▼

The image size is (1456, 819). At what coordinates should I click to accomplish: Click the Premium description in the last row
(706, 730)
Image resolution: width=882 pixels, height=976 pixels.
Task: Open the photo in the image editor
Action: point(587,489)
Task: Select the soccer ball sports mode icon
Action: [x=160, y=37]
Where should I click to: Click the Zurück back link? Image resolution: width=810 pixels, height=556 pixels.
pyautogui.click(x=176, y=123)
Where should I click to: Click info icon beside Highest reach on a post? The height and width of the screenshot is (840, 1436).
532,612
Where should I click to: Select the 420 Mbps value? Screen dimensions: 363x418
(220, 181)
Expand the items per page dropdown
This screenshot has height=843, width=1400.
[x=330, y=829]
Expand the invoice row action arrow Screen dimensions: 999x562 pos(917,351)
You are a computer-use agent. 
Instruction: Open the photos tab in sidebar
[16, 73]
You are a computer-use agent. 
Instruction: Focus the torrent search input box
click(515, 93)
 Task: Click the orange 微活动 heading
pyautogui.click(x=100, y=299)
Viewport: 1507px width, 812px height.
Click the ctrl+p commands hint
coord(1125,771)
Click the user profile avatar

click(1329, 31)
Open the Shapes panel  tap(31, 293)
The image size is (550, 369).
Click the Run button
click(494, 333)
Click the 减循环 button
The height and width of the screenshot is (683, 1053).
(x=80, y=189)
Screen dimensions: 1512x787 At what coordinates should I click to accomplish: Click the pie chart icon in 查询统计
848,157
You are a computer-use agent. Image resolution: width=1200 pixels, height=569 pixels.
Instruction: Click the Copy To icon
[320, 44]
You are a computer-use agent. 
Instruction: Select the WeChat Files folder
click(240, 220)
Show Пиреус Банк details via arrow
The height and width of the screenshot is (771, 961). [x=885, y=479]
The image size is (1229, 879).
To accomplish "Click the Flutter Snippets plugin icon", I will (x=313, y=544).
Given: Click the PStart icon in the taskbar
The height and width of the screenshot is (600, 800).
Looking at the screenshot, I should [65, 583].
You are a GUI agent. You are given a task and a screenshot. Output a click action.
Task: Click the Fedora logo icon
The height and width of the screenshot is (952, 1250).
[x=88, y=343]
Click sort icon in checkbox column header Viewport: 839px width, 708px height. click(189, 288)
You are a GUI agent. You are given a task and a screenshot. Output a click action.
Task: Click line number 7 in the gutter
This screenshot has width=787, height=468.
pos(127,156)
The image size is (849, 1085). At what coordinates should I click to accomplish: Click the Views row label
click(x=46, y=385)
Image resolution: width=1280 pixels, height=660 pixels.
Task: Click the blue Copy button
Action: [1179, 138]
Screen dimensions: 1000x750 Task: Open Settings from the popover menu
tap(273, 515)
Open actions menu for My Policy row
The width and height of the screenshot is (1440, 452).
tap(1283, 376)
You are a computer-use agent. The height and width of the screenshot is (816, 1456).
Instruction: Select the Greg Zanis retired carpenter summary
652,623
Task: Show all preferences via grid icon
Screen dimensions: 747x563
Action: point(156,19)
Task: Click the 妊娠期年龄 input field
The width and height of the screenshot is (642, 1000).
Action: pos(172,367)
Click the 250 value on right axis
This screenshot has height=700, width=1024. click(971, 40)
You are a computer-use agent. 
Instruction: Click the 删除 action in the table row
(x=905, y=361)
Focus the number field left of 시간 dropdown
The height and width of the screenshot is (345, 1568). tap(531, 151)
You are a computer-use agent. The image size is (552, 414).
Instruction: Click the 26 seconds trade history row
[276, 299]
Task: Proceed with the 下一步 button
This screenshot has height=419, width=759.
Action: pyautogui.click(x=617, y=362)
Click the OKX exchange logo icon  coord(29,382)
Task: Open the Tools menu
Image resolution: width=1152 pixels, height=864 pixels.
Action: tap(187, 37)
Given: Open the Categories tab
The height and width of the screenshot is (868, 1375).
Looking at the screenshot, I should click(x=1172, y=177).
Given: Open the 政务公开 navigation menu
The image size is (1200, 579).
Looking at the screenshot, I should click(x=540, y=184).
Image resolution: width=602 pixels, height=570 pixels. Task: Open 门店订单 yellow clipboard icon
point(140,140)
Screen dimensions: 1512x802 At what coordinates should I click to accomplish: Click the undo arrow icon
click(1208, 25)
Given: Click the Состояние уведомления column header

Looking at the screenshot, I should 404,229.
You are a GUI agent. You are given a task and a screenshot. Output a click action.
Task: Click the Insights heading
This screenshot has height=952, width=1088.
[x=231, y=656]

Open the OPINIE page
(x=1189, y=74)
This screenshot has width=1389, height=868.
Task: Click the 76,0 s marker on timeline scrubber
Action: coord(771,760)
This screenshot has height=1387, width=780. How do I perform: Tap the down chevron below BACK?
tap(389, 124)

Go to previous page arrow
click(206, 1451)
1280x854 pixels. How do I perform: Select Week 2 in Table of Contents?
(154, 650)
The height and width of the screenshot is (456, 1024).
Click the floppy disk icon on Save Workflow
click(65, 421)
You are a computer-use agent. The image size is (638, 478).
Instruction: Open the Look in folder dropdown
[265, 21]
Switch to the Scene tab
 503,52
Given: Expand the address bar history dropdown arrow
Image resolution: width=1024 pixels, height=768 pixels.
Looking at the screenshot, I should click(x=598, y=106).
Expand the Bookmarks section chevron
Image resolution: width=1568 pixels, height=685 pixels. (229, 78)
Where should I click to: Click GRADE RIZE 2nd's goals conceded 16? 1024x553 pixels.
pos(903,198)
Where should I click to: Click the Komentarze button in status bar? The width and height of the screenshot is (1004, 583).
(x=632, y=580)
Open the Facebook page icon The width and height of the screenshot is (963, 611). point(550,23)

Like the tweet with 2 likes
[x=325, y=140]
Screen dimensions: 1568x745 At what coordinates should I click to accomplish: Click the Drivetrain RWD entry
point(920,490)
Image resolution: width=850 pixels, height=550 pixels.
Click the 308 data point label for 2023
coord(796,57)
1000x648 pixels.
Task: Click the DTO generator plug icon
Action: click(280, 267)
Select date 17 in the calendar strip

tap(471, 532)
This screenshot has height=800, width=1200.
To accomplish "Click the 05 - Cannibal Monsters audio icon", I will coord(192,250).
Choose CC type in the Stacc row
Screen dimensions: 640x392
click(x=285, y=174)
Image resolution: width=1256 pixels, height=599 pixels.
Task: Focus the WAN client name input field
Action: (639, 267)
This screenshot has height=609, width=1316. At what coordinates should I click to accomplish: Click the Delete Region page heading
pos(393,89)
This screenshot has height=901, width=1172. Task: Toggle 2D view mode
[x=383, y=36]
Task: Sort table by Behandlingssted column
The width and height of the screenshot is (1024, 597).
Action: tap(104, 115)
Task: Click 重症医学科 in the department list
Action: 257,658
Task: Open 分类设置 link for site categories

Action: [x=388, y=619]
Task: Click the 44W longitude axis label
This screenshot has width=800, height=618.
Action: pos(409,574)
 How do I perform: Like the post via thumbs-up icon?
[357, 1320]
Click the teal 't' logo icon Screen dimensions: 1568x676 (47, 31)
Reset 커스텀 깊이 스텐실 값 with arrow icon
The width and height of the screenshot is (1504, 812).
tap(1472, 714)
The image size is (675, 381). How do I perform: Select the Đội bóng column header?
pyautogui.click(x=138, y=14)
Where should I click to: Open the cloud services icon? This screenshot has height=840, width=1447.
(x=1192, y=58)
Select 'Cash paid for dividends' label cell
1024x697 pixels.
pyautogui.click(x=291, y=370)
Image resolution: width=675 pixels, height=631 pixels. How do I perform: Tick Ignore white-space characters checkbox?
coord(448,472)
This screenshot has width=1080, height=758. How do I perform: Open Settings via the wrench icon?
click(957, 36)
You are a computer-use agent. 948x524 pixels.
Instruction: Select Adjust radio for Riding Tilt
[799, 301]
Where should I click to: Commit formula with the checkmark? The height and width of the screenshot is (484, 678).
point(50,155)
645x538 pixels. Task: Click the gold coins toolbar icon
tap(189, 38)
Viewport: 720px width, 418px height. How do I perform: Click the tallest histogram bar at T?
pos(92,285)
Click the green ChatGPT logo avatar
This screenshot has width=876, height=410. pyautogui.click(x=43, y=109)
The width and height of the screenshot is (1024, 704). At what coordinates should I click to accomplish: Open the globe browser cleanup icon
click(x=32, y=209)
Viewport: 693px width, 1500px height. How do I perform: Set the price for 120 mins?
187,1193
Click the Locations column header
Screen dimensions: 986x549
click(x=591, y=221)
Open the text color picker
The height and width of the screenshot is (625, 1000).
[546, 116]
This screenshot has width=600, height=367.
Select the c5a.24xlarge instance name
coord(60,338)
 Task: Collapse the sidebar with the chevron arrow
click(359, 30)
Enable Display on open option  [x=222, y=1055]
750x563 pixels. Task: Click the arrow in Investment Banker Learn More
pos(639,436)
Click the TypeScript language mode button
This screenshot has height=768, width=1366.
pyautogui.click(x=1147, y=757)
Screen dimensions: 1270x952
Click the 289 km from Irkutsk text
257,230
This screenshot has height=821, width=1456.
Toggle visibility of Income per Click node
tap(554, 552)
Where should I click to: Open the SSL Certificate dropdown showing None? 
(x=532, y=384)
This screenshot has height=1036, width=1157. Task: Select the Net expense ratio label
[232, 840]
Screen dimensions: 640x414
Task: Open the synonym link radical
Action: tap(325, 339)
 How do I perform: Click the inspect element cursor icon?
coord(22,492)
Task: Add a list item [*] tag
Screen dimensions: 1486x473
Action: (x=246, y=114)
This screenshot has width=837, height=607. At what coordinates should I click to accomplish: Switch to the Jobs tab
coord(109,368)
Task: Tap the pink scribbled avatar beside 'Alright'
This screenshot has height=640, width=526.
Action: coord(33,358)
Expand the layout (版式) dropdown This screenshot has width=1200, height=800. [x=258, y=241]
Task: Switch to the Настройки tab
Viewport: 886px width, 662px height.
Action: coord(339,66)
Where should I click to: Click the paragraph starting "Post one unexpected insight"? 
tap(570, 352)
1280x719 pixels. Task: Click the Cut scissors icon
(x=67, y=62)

▲

▸ **Work order**
Everything from the line with "This screenshot has height=1036, width=1157." down to the final line above is to be retyped exactly. Leave the earlier lines out.

▸ **Answer area**
This screenshot has height=1036, width=1157. Task: Select the Net expense ratio label
[232, 840]
Screen dimensions: 640x414
Task: Open the synonym link radical
Action: tap(325, 339)
 How do I perform: Click the inspect element cursor icon?
coord(22,492)
Task: Add a list item [*] tag
Screen dimensions: 1486x473
Action: (x=246, y=114)
This screenshot has width=837, height=607. At what coordinates should I click to accomplish: Switch to the Jobs tab
coord(109,368)
Task: Tap the pink scribbled avatar beside 'Alright'
This screenshot has height=640, width=526.
Action: coord(33,358)
Expand the layout (版式) dropdown This screenshot has width=1200, height=800. [x=258, y=241]
Task: Switch to the Настройки tab
Viewport: 886px width, 662px height.
Action: coord(339,66)
Where should I click to: Click the paragraph starting "Post one unexpected insight"? 
tap(570, 352)
1280x719 pixels. Task: Click the Cut scissors icon
(x=67, y=62)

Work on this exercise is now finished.